ABOUT THIS TASK
Find every line below where the word "value" occurs, then give how many you found and nothing else.

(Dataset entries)
◇ ◇ ◇ ◇ ◇ ◇ ◇

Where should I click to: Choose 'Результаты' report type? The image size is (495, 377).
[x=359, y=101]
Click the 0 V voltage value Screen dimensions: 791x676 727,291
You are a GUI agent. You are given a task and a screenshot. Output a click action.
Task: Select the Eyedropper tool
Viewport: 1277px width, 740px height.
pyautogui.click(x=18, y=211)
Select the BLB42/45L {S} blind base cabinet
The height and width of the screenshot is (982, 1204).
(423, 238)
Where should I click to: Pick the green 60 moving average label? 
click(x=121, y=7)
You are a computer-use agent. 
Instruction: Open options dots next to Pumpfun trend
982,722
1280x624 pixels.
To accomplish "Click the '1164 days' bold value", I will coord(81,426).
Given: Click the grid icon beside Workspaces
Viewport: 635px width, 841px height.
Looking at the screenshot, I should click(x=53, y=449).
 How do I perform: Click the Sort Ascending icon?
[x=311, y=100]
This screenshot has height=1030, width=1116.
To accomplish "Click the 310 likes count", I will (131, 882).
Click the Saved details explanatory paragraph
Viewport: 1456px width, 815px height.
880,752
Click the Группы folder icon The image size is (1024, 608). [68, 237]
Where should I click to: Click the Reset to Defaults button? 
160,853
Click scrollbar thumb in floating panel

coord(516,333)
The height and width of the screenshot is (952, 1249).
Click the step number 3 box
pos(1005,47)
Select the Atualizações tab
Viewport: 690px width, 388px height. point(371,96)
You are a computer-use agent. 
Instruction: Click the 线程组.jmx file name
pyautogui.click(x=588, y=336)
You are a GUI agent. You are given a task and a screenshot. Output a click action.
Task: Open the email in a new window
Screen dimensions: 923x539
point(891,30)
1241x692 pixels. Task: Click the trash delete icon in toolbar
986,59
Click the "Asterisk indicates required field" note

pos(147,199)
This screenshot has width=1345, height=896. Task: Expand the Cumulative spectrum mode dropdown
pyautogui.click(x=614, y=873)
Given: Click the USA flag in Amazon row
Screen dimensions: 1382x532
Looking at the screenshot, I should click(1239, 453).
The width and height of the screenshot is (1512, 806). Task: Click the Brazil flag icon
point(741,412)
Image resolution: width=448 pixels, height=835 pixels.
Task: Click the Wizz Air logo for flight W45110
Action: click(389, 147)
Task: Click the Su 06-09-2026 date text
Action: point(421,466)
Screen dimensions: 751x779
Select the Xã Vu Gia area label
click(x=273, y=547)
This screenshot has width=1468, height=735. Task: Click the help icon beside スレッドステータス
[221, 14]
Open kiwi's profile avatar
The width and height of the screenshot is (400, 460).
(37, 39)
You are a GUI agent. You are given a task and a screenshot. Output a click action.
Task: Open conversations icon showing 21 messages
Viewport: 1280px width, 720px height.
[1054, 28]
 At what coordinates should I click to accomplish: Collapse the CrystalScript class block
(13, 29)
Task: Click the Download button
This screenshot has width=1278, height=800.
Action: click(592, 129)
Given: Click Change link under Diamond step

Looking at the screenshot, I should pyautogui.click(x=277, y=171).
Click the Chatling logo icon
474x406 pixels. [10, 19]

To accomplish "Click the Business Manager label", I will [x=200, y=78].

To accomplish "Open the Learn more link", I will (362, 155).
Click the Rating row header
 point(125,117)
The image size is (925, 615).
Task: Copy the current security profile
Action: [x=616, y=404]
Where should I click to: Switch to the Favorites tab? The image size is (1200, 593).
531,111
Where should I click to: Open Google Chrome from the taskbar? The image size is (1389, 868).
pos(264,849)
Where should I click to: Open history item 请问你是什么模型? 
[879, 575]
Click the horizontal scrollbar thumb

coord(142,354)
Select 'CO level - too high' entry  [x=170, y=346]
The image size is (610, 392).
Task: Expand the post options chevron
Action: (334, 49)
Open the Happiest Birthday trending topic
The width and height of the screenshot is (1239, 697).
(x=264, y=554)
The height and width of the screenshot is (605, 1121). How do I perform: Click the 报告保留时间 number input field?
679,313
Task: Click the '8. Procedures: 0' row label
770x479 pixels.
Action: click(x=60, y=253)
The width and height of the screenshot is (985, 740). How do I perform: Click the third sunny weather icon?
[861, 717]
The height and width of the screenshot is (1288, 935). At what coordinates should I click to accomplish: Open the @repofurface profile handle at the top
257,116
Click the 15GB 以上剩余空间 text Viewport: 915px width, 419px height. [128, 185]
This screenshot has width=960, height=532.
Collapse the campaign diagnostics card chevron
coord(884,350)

◇ ◇ ◇ ◇ ◇ ◇ ◇

PROBLEM SOLUTION
2